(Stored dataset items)
>>>>>
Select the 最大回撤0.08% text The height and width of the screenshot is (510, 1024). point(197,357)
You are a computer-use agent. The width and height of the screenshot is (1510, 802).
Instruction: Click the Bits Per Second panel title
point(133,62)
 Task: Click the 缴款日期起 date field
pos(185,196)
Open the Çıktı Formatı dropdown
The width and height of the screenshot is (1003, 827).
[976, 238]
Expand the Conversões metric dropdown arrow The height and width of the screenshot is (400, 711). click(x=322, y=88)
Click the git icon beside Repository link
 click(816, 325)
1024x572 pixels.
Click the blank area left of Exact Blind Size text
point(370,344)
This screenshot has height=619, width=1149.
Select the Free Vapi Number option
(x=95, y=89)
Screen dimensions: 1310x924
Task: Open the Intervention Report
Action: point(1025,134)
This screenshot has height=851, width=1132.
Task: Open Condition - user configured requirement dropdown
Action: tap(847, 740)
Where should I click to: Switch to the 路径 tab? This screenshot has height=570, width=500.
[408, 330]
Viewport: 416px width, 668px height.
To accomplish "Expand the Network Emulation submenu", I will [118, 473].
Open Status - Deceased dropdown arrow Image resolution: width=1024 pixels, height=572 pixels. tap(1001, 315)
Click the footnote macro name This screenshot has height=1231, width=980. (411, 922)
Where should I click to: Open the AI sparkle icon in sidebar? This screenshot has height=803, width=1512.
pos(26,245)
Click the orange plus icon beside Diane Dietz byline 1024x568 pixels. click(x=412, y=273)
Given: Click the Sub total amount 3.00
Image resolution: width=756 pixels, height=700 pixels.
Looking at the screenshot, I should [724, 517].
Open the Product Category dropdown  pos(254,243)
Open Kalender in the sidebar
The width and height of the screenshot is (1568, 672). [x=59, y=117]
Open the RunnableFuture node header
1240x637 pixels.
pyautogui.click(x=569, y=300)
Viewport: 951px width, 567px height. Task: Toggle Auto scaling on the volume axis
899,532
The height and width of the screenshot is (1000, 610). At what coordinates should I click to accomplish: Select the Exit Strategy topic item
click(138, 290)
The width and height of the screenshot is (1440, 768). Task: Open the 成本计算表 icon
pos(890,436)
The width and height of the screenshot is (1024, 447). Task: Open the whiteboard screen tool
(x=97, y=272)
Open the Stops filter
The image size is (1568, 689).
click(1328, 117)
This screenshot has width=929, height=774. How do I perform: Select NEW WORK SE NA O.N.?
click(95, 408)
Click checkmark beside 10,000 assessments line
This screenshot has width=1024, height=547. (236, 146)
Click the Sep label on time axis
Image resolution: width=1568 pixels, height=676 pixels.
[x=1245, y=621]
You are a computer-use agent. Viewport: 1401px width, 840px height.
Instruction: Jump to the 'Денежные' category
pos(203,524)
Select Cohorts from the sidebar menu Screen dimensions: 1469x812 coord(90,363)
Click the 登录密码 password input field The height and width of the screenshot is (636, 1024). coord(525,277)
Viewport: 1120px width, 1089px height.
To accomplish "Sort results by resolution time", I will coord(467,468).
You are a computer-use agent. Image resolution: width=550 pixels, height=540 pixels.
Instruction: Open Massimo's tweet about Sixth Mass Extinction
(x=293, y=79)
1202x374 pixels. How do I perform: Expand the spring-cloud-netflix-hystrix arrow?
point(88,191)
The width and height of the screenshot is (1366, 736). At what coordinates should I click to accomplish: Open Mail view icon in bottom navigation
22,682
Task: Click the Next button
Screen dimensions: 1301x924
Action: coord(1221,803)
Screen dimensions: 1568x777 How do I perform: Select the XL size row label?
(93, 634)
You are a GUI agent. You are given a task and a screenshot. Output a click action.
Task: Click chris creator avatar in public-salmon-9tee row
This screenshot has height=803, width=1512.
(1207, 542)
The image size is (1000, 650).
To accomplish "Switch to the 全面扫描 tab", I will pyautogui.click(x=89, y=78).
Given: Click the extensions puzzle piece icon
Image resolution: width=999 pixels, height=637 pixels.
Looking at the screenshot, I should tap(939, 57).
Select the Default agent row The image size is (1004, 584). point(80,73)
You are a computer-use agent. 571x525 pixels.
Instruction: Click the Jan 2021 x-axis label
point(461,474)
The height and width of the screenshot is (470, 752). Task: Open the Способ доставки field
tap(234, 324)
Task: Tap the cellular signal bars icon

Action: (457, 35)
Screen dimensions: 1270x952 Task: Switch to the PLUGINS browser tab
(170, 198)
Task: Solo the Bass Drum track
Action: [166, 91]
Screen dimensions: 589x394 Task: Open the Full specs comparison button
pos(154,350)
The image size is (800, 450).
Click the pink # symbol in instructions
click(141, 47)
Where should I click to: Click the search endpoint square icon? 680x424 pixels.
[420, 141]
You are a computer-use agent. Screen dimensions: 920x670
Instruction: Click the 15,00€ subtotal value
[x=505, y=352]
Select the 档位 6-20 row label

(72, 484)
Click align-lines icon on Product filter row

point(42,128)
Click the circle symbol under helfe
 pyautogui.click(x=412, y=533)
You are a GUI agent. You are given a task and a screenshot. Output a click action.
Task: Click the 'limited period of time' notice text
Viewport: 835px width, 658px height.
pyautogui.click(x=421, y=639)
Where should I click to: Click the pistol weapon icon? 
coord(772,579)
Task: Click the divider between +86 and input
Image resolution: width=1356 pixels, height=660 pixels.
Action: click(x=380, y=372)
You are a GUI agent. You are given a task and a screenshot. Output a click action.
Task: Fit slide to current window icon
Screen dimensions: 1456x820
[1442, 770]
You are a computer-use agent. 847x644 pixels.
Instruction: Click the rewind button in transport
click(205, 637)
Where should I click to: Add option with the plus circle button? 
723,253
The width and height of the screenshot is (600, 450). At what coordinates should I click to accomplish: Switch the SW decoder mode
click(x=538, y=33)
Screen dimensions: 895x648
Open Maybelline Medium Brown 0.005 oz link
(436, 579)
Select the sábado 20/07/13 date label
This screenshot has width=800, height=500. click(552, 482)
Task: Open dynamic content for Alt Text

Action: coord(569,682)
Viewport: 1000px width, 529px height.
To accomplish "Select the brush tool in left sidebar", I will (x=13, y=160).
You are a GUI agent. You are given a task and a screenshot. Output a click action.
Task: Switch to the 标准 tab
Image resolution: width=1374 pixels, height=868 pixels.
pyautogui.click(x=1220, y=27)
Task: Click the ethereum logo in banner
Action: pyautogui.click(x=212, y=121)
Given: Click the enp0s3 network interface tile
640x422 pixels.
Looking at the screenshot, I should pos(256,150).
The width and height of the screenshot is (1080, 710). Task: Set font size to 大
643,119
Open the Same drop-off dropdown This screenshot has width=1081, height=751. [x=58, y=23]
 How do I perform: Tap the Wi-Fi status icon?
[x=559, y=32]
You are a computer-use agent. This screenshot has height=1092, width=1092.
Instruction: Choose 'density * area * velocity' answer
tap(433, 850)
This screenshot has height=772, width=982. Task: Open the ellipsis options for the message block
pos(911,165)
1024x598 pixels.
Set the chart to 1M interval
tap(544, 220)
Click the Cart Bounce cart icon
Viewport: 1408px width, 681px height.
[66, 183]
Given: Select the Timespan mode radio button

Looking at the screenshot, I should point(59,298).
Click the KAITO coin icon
<<<<<
# Task to carry out:
Return the lines of the records that include the string "input".

# Response:
Click the 登录密码 password input field The height and width of the screenshot is (636, 1024). coord(525,277)
Task: Click the divider between +86 and input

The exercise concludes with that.